- **Aim of the exercise**: Reproduce from the records below, with no pictures, exactly the lines between the one containing "Where should I" and the one containing "This screenshot has width=851, height=402.", inclusive.
***** The data *****
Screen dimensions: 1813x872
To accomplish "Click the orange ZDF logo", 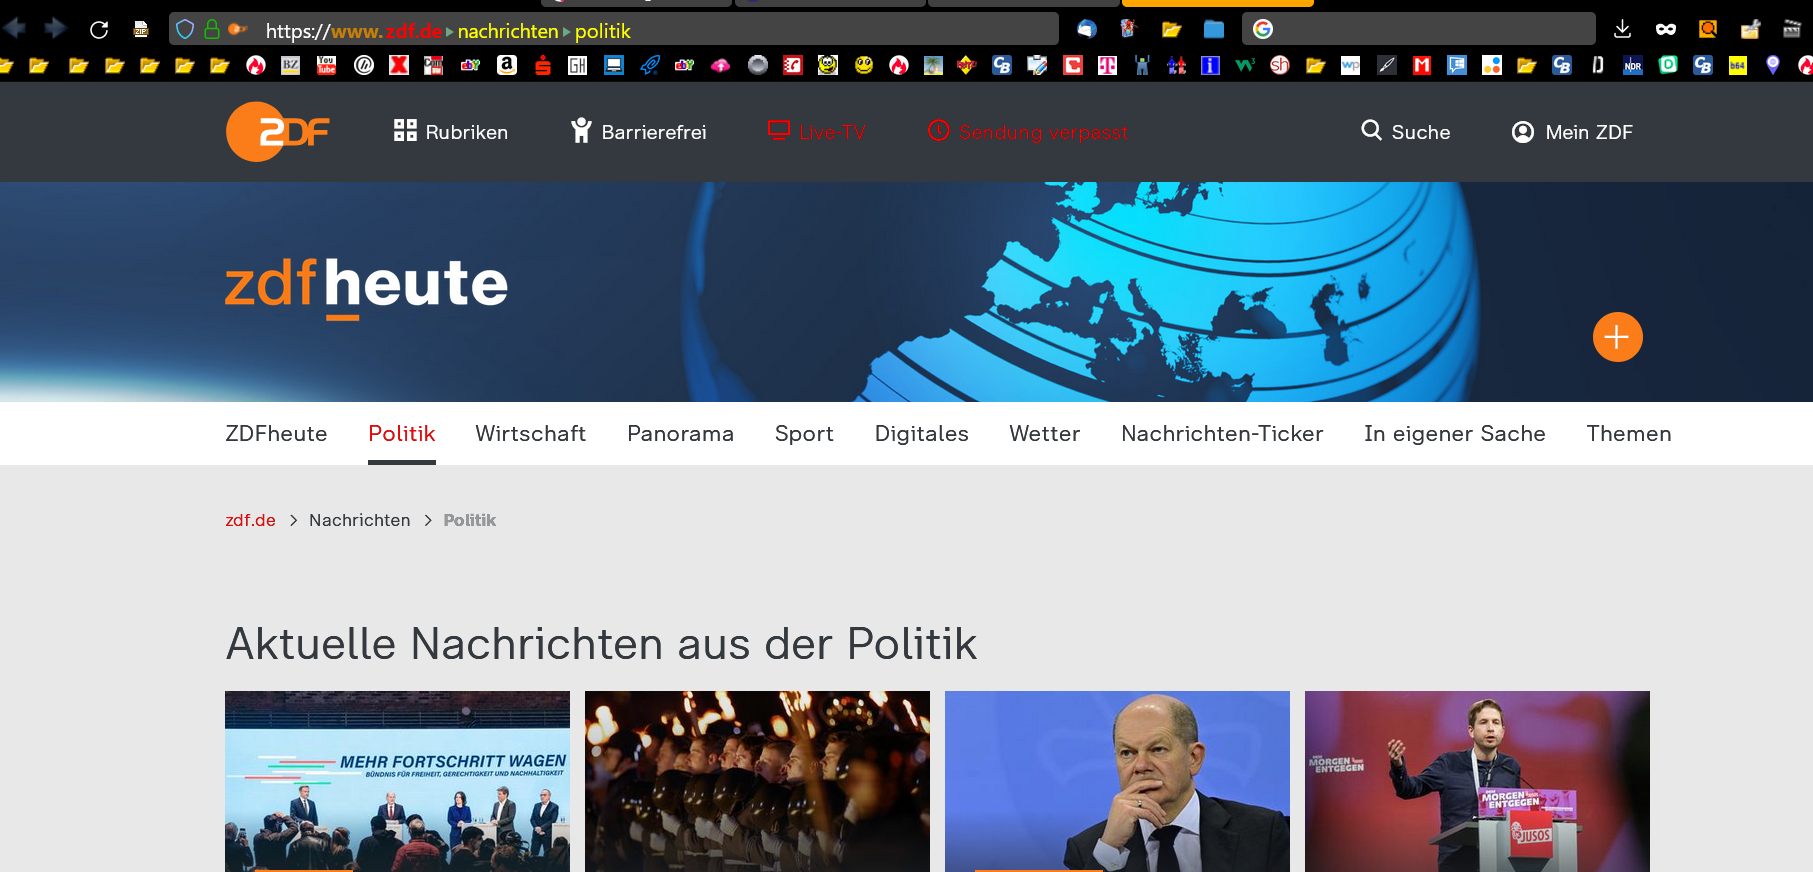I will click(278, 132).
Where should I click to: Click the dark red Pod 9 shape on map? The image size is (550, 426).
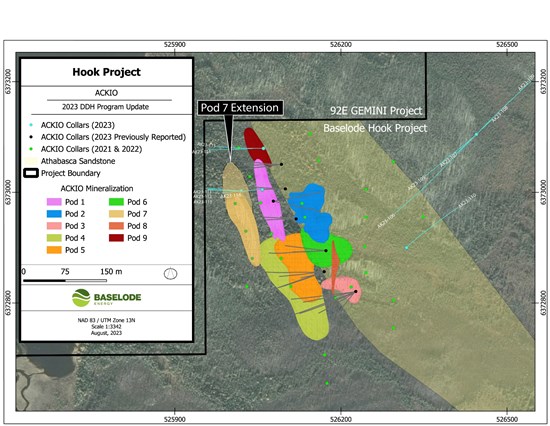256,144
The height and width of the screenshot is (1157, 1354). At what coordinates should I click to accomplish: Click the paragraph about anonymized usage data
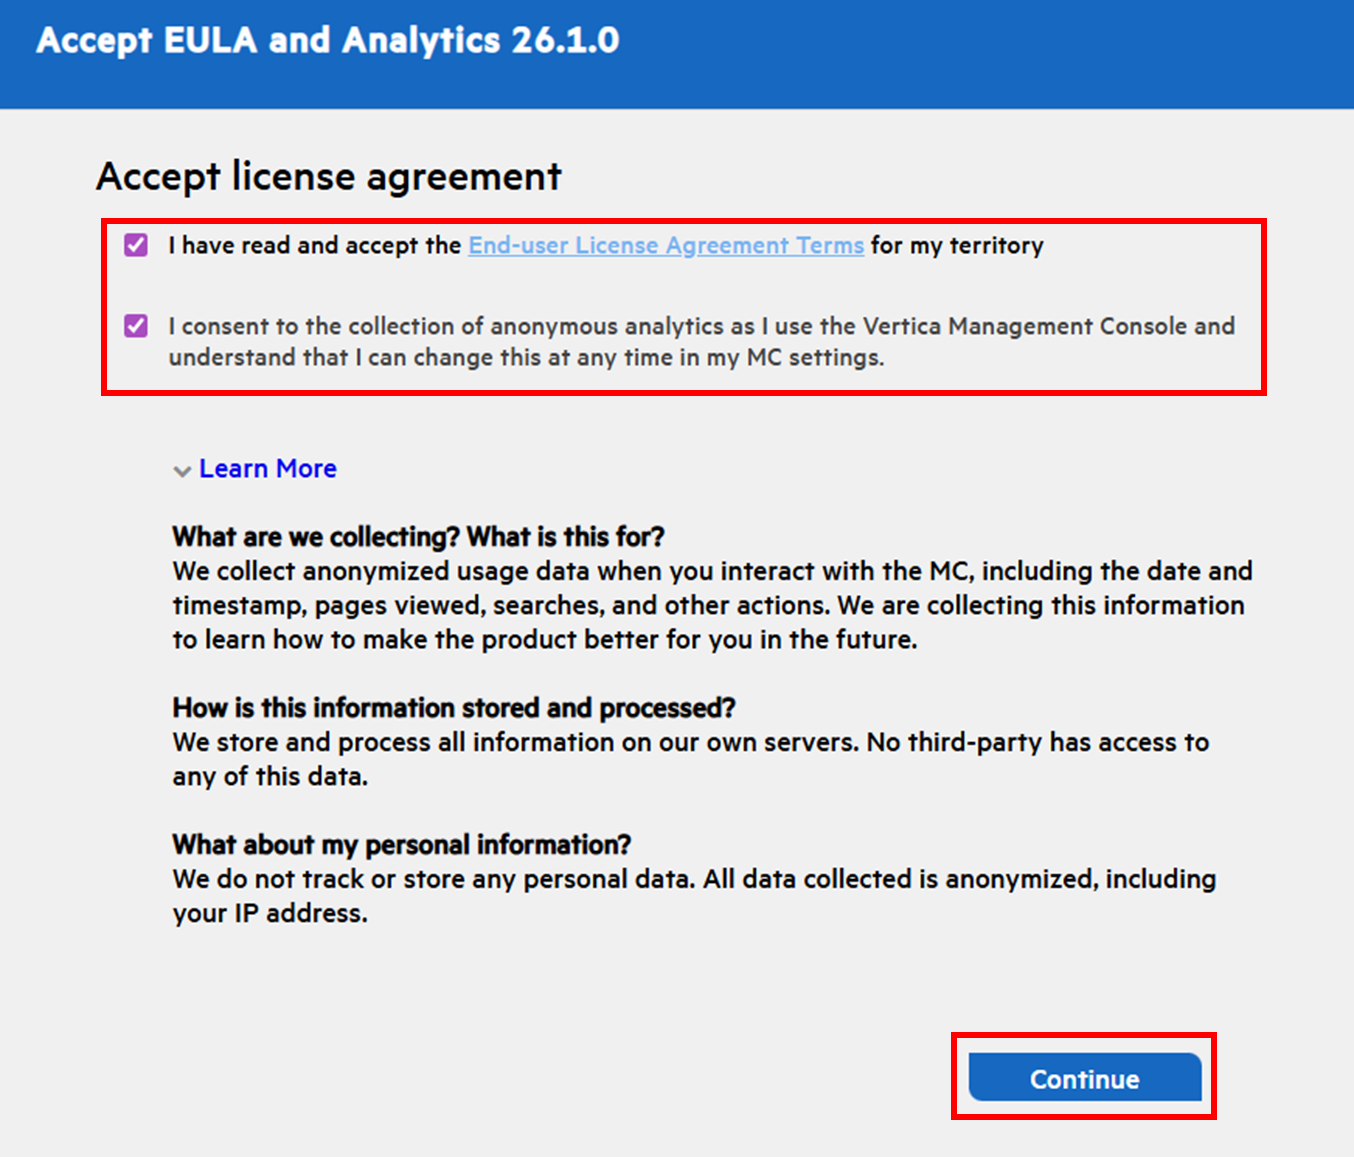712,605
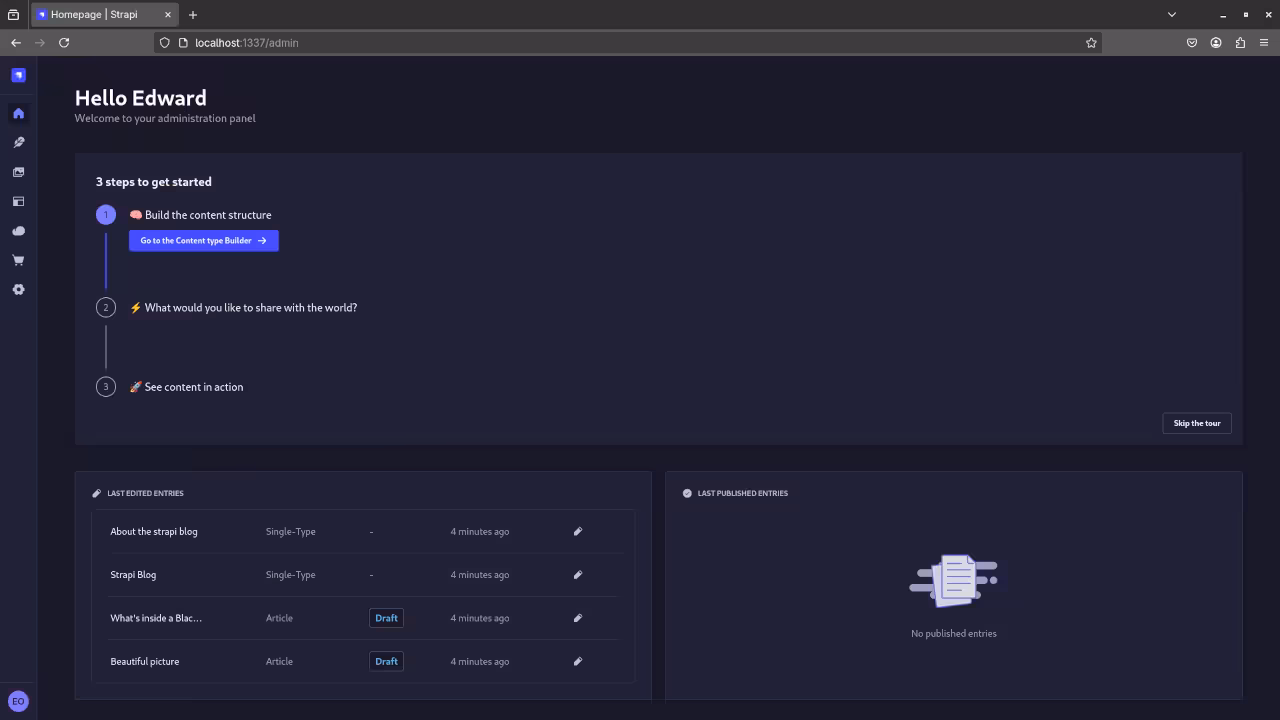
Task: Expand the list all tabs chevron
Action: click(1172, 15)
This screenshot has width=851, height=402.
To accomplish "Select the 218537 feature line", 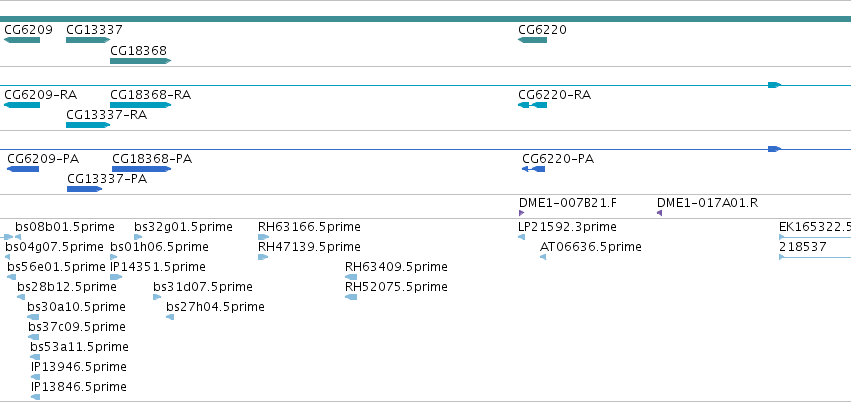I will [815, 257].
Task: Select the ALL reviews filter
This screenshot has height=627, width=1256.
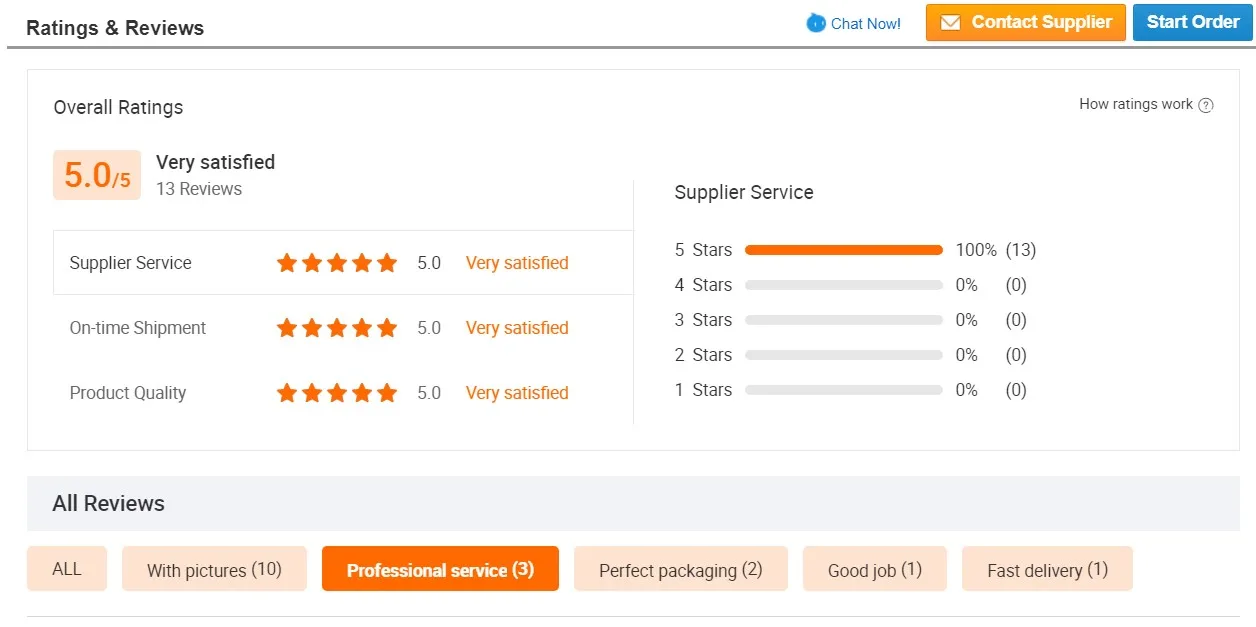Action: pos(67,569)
*****
- **Response area**:
Where should I click to: Click the dark red Pod 9 shape on map? The image size is (550, 426).
256,144
The height and width of the screenshot is (1157, 1354). At what coordinates should I click to accomplish: Click the paragraph about anonymized usage data
712,605
Task: Expand the list all tabs chevron
Action: click(1172, 15)
This screenshot has width=851, height=402.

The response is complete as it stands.